WORK TO COMPLETE:
1) Decide whether each statement agrees with the news report on child malnutrition in Nigeria. For each, answer yes or no and quote the words of the report that settle it. (a) NARD warned that more than 35 per cent of children under five suffer from acute and chronic undernourishment. (b) MSF reported that more than 600 malnourished children died in southern Nigeria in the first half of 2025. (c) MSF said cases of severe malnutrition rose by 208 per cent compared with the same period the year before.
2) Continue the news report on child malnutrition in Nigeria, picking up after its final sentence.

TEXT SECTION:
____

Nigeria’s child malnutrition crisis has reached catastrophic levels, with the National Association of Resident Doctors (NARD) warning that more than 35 per cent of children under five are suffering from acute and chronic undernourishment.

NARD, in a statement on Thursday, described the menace as one of the gravest public health challenges confronting the nation, stressing that the condition is directly fuelling child mortality, impairing brain development, and undermining Nigeria’s long-term human capital.

“Malnutrition contributes significantly to child mortality. It also impacts cognitive development, disease susceptibility, and national productivity,” the association stated, urging urgent government action to prevent further national decline.

The alarm comes against the backdrop of chilling revelations by Doctors Without Borders (MSF), which reported that more than 600 malnourished children died in northern Nigeria between January and June 2025 alone.

The charity said cases of severe malnutrition rose by 208 per cent compared with the same period last year, citing reduced foreign aid, rising food costs, and insurgency-driven displacement as key drivers.

Although programmes such as Ready-to-Use Therapeutic Food (RUTF), community-based management of acute malnutrition (CMAM), and Infant and Young Child Feeding (IYCF) counselling have shown success elsewhere, NARD noted that Nigeria’s implementation remains piecemeal, donor-driven, and unsustainable.

____

Collected data entries:

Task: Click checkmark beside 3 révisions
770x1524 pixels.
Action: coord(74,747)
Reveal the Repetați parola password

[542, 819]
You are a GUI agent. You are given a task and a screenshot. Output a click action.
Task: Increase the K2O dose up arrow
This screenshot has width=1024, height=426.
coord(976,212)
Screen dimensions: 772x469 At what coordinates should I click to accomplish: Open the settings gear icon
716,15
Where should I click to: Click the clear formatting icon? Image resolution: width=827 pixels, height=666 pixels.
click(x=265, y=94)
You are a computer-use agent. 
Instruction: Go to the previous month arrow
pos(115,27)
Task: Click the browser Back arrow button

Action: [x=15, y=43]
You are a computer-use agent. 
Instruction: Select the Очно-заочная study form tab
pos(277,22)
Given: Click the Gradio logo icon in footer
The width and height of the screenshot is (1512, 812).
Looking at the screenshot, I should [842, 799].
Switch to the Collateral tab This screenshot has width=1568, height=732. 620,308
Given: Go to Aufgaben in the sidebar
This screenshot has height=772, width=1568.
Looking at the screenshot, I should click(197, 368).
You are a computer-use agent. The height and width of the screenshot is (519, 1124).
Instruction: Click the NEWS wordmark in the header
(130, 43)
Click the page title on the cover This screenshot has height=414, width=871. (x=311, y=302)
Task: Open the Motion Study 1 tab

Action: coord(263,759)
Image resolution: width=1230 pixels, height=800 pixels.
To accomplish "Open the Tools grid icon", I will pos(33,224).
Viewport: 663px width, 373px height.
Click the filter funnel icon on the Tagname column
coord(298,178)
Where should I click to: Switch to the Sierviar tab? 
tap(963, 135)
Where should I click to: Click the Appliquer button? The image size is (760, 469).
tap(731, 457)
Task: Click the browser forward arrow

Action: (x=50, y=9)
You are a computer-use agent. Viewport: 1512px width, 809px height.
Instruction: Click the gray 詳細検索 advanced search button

____

ANSWERS PER TASK:
1)
(a) Yes: "more than 35 per cent of children under five are suffering from acute and chronic undernourishment."
(b) No: "more than 600 malnourished children died in northern Nigeria between January and June 2025 alone."
(c) Yes: "cases of severe malnutrition rose by 208 per cent compared with the same period last year"

2)
Doctors warned that unless government funding and policy ownership are strengthened, the crisis will continue to deepen.

The Federal Government itself has acknowledged the scale of the disaster.

In August, the Presidency admitted that Nigeria loses more than $1.5 billion annually to malnutrition through healthcare costs, low productivity, and lost future earnings.

Vice President Kashim Shettima described the situation as “a national crisis,” warning that nearly 40 per cent of Nigerian children are deprived of adequate nutrition.

NARD insisted that failure to address the nutrition crisis now would have irreversible consequences. “Every child lost to malnutrition is a blow to our collective future,” the doctors warned.

They urged a coordinated scale-up of nutrition programmes, aggressive food security interventions, and sustained budgetary commitment from all levels of government.